Cuando las criaturas de Joe Dante tomaron la Navidad del 84, a ninguno de los sufrientes se les ocurrió que en la lucha contra los gremlins iba la festividad en sí, sino que más bien peleaban por el fin último de Occidente: la civilización. Estos días en los que tantas veces se ha utilizado la Navidad como salvoconducto a la fuerza para impregnar de ideología un debate que debería ser científico ha acabado derivando en eso precisamente, un recordatorio de que la Navidad como tal es lo de menos. Como improvisando un cuento de esporas dickensianas, el ciudadano Ignacio Aguado inició la cantinela redentora: retener unas semanas a la gente en casa, o en su barrio o comunidad -con el menoscabo de libertad que implica- para salvar las navidades, situándolas así al frente del debate, instrumentalizándolas con un baremo al que el rival político e ideológico reaccionará con acostumbrada y primitiva ira, poniendo pie en pared, anulando la razón social, presumiento vilezas en lo bello.
En España la Navidad es mucho más que El Corte Inglés, el Primark de Gran Vía o las luces de Málaga, y si algo tiene de miga es precisamente que no es una festividad impuesta ni celebrada de manera homogénea. Qué duda cabe, en el imaginario colectivo se ha cebado desde hace unos años la costumbre de despreciar la Navidad únicamente por su significado y origen.
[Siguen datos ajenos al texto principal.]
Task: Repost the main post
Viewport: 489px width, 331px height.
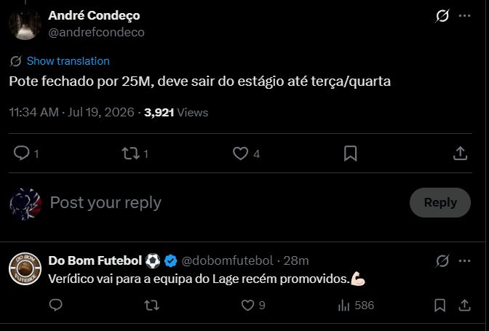Action: (x=131, y=153)
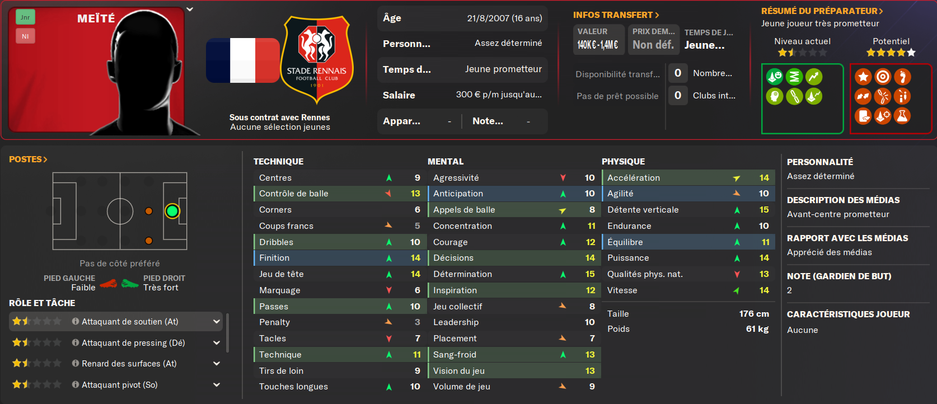Click info icon beside Renard des surfaces
The height and width of the screenshot is (404, 937).
point(76,364)
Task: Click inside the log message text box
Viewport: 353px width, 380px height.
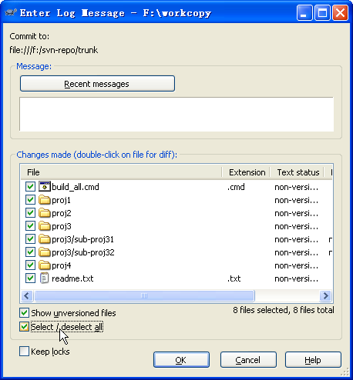Action: 177,115
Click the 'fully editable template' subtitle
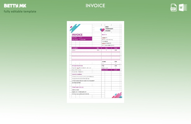 pos(20,11)
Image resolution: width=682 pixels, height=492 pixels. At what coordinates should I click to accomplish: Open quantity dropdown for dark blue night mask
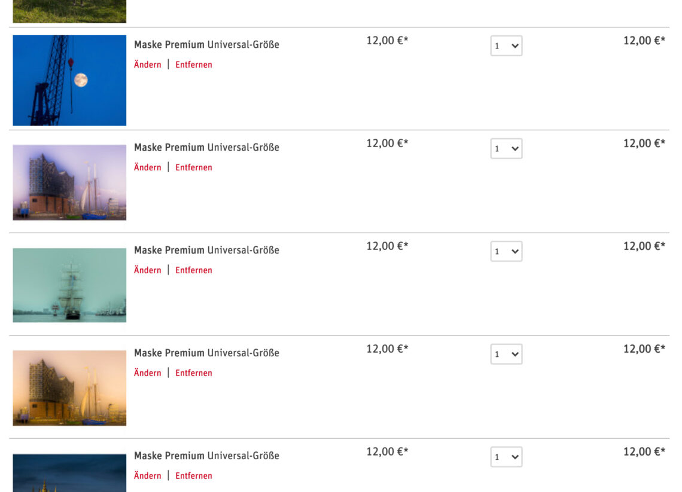(506, 457)
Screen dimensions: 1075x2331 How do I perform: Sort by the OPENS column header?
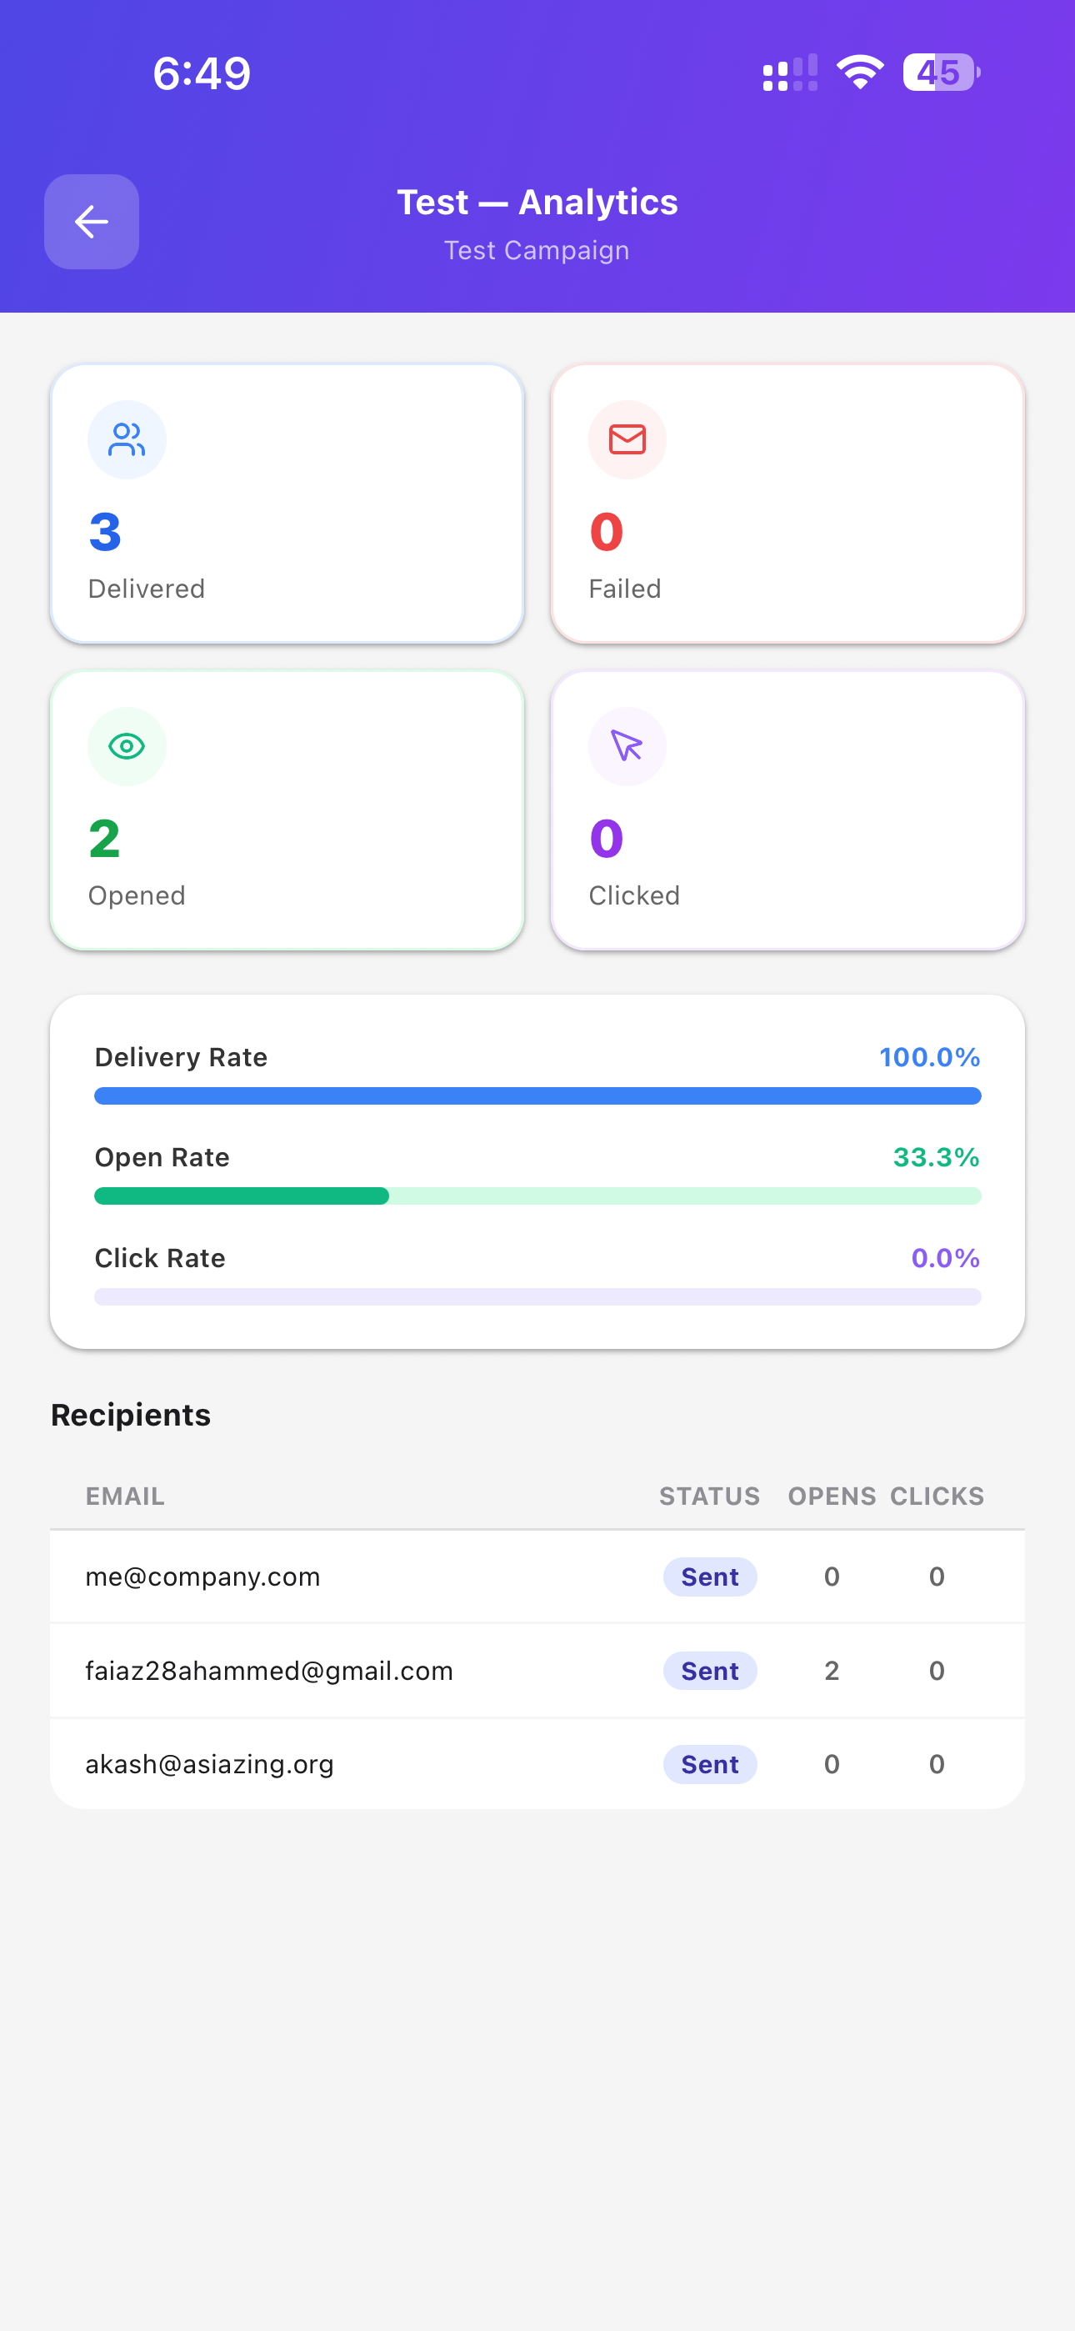pos(832,1497)

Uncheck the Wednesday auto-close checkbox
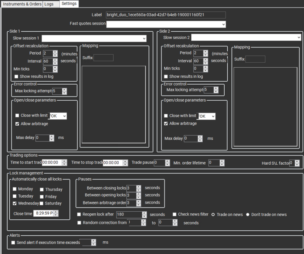(x=15, y=203)
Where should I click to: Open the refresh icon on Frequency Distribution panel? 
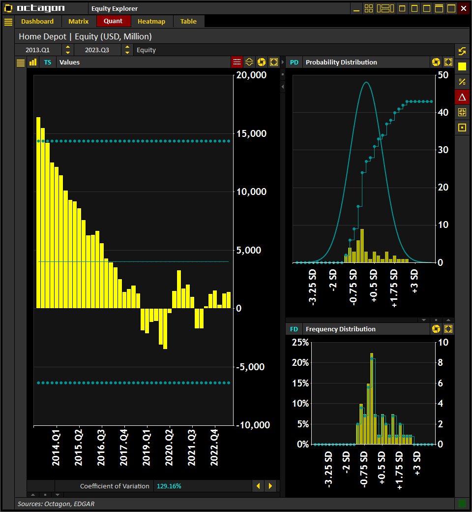[436, 329]
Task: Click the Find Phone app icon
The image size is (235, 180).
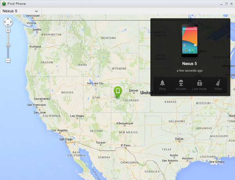Action: coord(4,4)
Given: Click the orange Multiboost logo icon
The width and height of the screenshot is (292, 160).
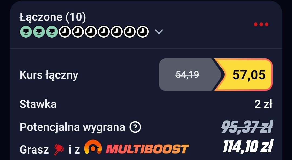Looking at the screenshot, I should click(93, 147).
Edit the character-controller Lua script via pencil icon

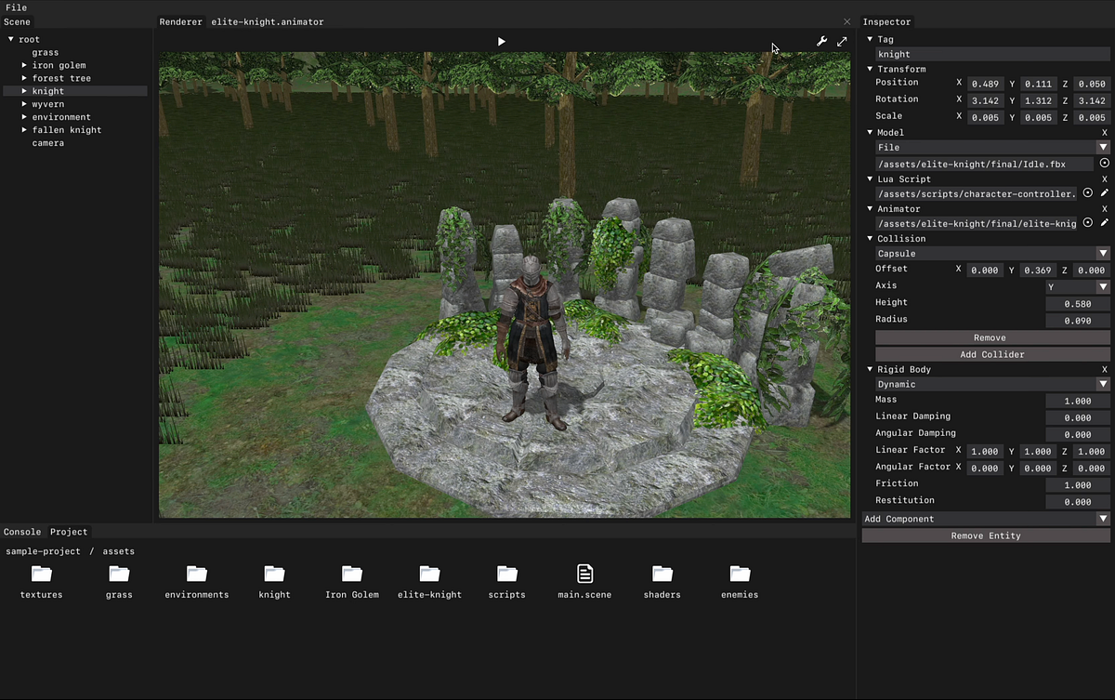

Hasta hay quien disfruta con ello destrozando la inocencia de los niños, quizá porque nunca lo fueron o porque nadie los educó, crió o respetó como tales. Este último fenómeno es atroz, porque si bien caminamos con paso firme hacia la era del escepticismo definitivo, no deja de resultar especialmente soez que haya quien para reclamar unas libertades y sensibilidades subjetivas no tenga el menor escrúpulo en desmontar décadas, cuando no siglos, de tradición. Hete ahí el objetivo único de la deriva moral: la tradición. Claro que qué cabría esperar de los renegados de sus casas más que el asumido boicot a la convivencia que los ha moldeado.
Aguado quizá no esperaba que su frase sobre salvar la Navidad -para evitar una tercera ola inevitable, que llegará entre enero y febrero a la vez que decaigan los ERTE y se recrudezca el frío- acabaría soliviantando a un grupo importante de tristes desmotivados a los que la familia -no el concepto, que también: sino su expresión- les produce urticaria. En el fondo la salvaguarda de las tradiciones, del hogar y de la familia parece estar reservado a gente que ama, que de una u otra forma se siente cerca de los suyos, o de lo suyo. De su recuerdo, su pasado, su infancia. Despreciar la Navidad en el contexto epidemiológico, además, nos trae de vuelta la más esmerada de las psicopatías, igual que criminalizar a quienes querrían estar con sus familiares. Los detractores quieren imponer el sentido común bajo la misma careta con la que insisten en que todo esto del coronavirus no se podía saber.
Este año hay familias que por una u otra razón no se han podido ver en meses. Sabemos de hijos que han despedido a sus padres por Skype. Para siempre. O de gente que en febrero tenían la vida medio encauzada, un hogar, un futuro y una nómina y que ahora hacen cola en Cáritas. Son casos a la vuelta de la esquina, sólo una percepción ultrasesgada de la agonía social puede suprimir esas certezas para prolongar el vicio del activismo anticristiano. La Navidad representa todo lo que hemos perdido este año, el sacrificio, el sufrimiento y el vagar tantas veces solitario entre falsos profetas y traidores, estos al servicio público nada menos. «El principio del fin de la pandemia» que recitó Sánchez, cuya letanía ya no cala ni entre los suyos, no empieza por denegar a la gente una celebración -moderada, controlada, responsable-, sino por barrer con sosa cáustica todo aprecio de libertad y ánimo que pudiera quedar tras un 2020 de muerte y crisis especialmente acusada en España, centro neurálgico de la ineptitud política europea. «Terribles imágenes», juzga La Sexta sobre los vídeos de personas paseando por las calles de su ciudad. Ese es el último paso: robar la Navidad, vaciar su significado y negar a la gente celebraciones austeras de normalidad. Porque hemos salido más fuertes y no ha quedado nadie atrás.